START Supplied entries

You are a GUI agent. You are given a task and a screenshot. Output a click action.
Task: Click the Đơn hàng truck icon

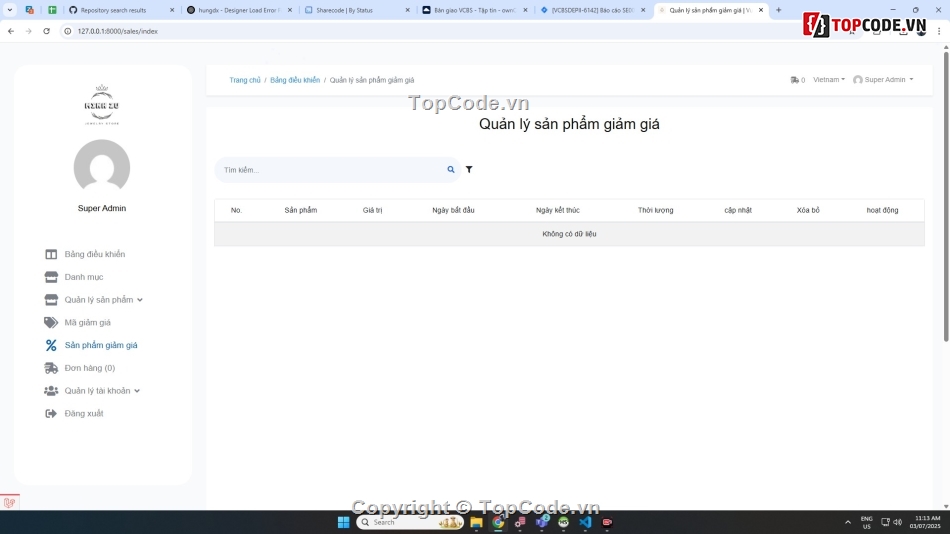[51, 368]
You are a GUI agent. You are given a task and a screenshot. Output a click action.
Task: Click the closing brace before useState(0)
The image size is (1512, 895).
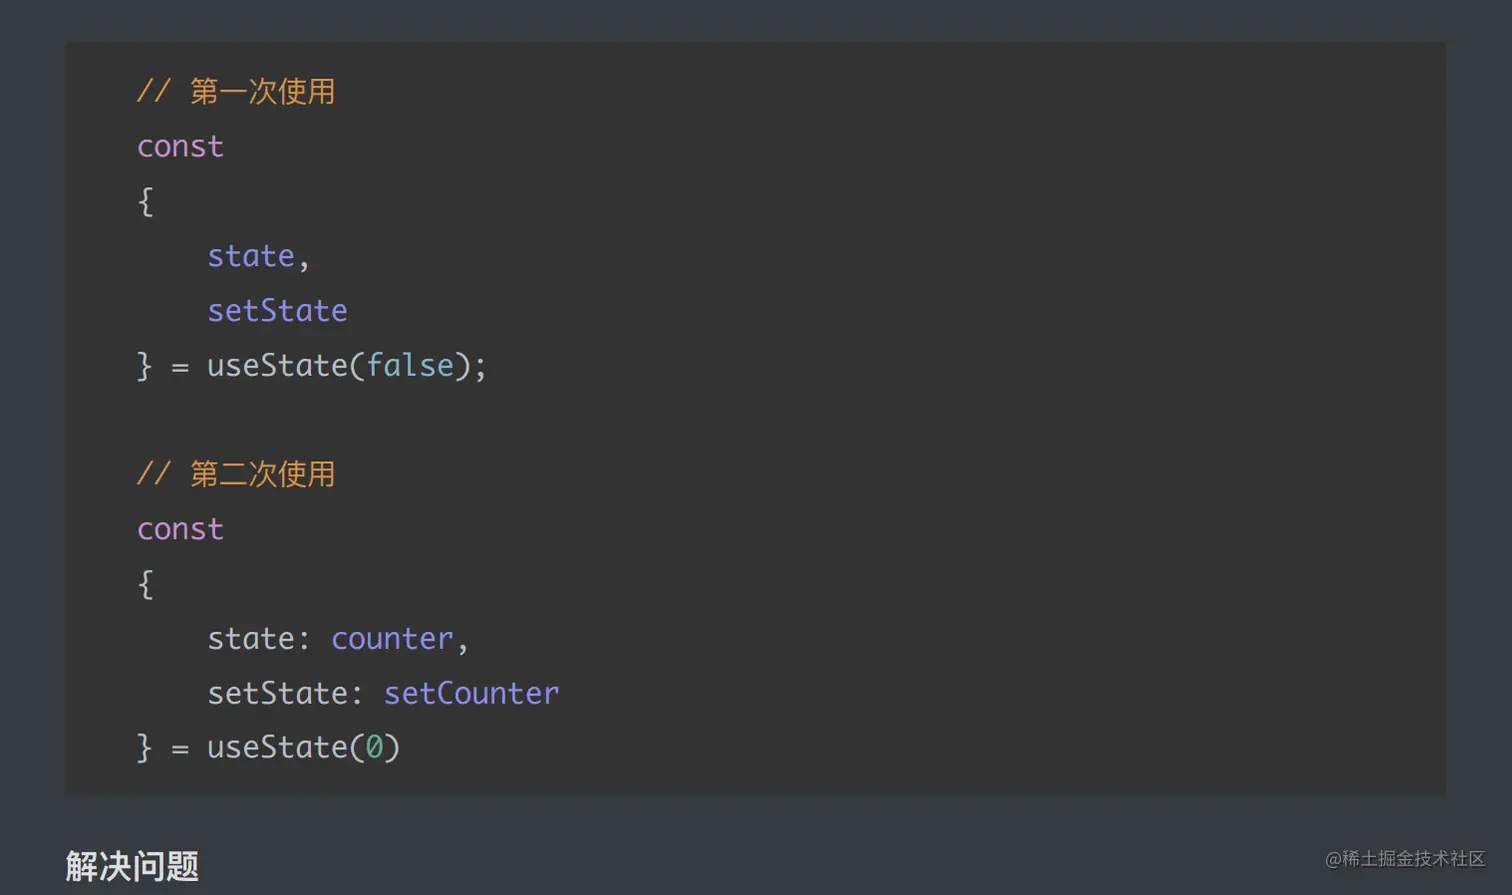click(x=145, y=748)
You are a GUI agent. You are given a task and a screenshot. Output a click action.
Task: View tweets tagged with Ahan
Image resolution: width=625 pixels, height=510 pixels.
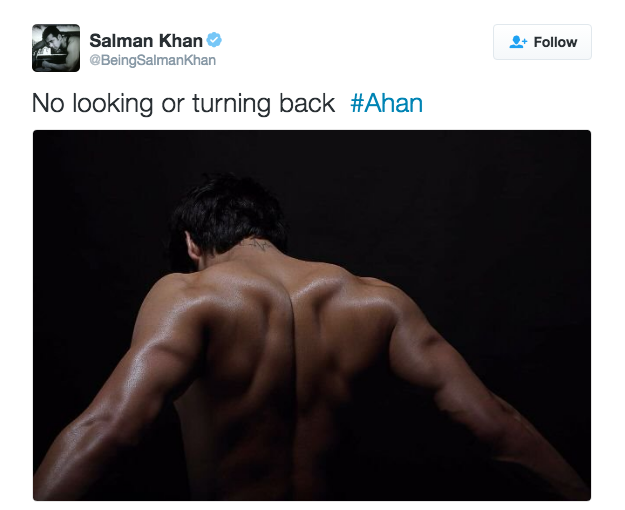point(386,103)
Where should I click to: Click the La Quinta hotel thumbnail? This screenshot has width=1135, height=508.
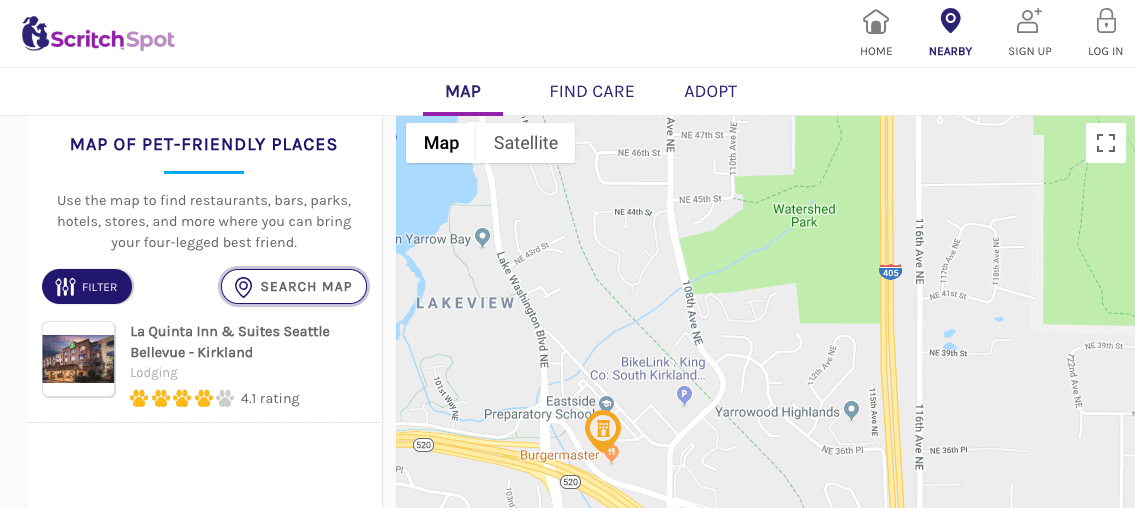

END Supplied entries

What you are asked to do ▸
Beginning with the line containing "Image resolution: width=625" and ending with the last line of the data, output those lines exactly and nothing more. Omit every picture.

Task response ▸
Image resolution: width=625 pixels, height=510 pixels.
point(386,103)
Where should I click to: Click the La Quinta hotel thumbnail? This screenshot has width=1135, height=508.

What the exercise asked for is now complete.